The quote from Tanenbaum is a classic, something that most developers at some point in their career will have to face. But I’d like to expand on that; taking into consideration Open Standards as well. Most Free Software developers (and, argh, advocates!) will agree that Open Standards are a very good thing; make sure that they are fully documented, and let people develop royalty-free implementations, and you got a win.

Or do you? As the title of this post let you know, there is one further problem, with the standards to choose from: their implementation. I’ve already delved into a number of problems related to standards and their implementation; for instance the KWord vs OpenOffice problem, with the two using (at the time they started boasting OpenDocument support) two completely different, non-interoperable methods to define bullet-lists. And again with the inconsistent SVG implementations that cause the same file to appear in vastly different ways, without even an error reported, with multiple software.

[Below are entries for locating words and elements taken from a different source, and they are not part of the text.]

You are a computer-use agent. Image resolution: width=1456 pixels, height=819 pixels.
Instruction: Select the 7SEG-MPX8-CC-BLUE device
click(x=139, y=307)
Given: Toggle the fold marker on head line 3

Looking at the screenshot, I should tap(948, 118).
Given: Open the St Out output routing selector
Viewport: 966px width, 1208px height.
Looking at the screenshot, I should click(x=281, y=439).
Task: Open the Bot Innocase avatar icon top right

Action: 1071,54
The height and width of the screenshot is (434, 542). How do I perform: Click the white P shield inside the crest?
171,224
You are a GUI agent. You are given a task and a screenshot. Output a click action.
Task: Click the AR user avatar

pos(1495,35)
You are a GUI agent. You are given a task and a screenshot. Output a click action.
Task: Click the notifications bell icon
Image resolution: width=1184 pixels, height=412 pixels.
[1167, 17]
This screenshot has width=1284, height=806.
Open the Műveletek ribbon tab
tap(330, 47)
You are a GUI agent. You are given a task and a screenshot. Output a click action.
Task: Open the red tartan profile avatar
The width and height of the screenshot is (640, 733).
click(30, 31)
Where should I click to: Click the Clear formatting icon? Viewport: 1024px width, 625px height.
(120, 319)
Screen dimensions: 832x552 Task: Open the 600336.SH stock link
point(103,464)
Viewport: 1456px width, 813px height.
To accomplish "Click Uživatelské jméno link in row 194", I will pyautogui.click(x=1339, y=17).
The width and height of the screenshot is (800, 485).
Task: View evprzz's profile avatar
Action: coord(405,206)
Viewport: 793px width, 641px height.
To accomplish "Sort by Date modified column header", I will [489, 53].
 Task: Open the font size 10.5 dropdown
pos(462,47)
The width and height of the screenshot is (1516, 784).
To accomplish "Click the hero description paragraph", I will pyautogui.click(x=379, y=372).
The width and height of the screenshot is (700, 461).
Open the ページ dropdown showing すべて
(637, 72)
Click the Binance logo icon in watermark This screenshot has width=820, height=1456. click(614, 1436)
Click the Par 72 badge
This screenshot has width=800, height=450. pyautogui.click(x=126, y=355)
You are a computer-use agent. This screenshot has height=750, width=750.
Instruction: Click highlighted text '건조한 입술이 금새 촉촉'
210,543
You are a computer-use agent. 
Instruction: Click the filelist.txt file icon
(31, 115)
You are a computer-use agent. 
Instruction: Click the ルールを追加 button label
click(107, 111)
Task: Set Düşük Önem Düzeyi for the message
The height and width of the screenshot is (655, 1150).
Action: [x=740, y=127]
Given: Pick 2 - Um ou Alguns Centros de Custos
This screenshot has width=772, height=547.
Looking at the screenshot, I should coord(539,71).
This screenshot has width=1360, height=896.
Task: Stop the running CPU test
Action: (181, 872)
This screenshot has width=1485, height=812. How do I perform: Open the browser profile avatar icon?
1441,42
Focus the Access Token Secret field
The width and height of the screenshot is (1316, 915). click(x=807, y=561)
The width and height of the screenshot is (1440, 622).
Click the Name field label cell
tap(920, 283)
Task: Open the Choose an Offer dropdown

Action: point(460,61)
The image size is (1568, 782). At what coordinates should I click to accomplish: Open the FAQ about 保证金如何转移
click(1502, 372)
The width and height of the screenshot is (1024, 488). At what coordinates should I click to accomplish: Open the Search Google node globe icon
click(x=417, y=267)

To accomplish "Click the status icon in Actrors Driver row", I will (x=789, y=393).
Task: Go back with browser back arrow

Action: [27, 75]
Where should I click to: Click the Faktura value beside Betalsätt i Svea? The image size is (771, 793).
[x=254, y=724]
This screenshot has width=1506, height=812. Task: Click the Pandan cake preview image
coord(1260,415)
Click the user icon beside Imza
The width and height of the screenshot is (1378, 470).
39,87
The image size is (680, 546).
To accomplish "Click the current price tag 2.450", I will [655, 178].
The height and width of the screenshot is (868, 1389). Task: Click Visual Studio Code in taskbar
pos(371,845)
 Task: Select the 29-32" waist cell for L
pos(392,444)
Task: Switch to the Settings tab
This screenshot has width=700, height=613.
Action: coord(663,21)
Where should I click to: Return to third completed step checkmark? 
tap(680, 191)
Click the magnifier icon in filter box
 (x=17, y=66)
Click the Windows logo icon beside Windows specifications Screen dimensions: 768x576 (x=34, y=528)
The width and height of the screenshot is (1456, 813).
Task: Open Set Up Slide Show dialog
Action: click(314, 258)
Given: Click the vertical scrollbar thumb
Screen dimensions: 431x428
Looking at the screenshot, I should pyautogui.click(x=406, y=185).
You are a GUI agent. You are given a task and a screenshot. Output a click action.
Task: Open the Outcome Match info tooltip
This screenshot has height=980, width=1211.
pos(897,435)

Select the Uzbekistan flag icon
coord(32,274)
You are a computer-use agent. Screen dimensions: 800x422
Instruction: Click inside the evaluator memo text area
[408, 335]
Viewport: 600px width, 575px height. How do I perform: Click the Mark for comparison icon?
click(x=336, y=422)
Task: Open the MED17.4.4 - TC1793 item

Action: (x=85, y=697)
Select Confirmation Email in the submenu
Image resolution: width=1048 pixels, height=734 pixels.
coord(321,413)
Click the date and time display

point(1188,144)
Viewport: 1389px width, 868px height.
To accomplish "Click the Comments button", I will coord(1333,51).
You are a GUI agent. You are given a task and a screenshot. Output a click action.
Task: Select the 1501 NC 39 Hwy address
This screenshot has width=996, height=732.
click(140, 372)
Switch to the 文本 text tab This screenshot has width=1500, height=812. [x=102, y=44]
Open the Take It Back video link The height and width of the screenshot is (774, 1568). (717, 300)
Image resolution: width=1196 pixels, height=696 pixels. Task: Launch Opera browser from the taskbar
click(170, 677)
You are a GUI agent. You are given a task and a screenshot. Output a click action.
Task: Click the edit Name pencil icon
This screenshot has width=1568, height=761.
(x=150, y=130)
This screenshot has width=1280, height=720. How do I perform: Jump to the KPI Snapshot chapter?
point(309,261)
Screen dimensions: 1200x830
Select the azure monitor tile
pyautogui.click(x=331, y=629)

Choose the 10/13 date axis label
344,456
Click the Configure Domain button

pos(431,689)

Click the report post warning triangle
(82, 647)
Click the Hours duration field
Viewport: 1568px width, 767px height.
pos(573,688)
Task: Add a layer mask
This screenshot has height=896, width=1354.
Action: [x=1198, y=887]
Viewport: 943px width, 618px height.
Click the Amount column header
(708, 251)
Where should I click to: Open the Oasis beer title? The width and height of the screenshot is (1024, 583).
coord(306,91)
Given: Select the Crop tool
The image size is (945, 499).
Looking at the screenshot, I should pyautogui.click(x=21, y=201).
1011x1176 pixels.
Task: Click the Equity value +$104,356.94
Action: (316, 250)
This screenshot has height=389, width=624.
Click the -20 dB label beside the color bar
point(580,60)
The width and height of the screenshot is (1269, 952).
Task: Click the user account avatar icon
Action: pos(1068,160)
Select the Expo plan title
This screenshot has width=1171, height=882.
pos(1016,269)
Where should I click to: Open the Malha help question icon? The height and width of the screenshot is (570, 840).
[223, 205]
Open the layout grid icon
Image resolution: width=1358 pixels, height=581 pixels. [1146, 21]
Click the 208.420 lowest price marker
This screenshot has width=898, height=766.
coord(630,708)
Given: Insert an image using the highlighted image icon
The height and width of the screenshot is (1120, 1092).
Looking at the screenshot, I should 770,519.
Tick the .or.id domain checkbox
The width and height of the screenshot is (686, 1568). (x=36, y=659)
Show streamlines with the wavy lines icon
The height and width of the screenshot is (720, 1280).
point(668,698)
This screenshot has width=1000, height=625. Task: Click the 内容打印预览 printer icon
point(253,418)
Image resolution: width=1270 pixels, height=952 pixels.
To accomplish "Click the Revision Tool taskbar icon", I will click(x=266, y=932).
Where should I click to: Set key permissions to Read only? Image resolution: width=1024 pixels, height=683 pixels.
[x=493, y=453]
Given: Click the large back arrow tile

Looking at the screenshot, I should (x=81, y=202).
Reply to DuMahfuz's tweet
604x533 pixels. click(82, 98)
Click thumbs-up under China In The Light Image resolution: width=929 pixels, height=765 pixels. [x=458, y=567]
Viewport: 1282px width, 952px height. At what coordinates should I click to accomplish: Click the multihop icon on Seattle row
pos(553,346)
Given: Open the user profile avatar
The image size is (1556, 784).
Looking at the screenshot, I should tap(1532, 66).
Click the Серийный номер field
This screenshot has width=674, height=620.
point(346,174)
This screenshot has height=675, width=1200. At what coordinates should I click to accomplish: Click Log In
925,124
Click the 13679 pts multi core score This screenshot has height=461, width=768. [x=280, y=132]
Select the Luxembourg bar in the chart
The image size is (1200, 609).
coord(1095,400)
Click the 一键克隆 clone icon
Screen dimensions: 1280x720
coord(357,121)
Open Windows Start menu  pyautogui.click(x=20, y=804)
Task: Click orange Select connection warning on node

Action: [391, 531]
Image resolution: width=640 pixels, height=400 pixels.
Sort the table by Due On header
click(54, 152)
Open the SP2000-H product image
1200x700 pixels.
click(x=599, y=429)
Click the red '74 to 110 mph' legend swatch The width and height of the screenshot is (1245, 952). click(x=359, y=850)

And eBooks are nothing different either; let’s leave alone the problem with formatting them (for instance, O’Reilly books are easily readable, but are actually formatting “randomly” for me, compared to others; or The Dragon Reborn which probably underwent an OCR pass, given that Thom sometimes became Torn). I’ve already ranted about DTBook ebooks but this time I’m seriously pissed.

Let me explain again the whole DTBook problem first, because it provides a basic context for the trouble that follows right now. I have a PRS-505 Sony Reader; when I bought it, it only supported PDFs (sort-of) and Sony’s own BBeB/LRF format. Thankfully, Sony updated the firmware to add support for the ePub format, which is supposedly an open standard and should have a number of working implementations, on various operating systems and hardware devices. Apple’s iPad among others is supposed to read ePub files. So what’s the catch?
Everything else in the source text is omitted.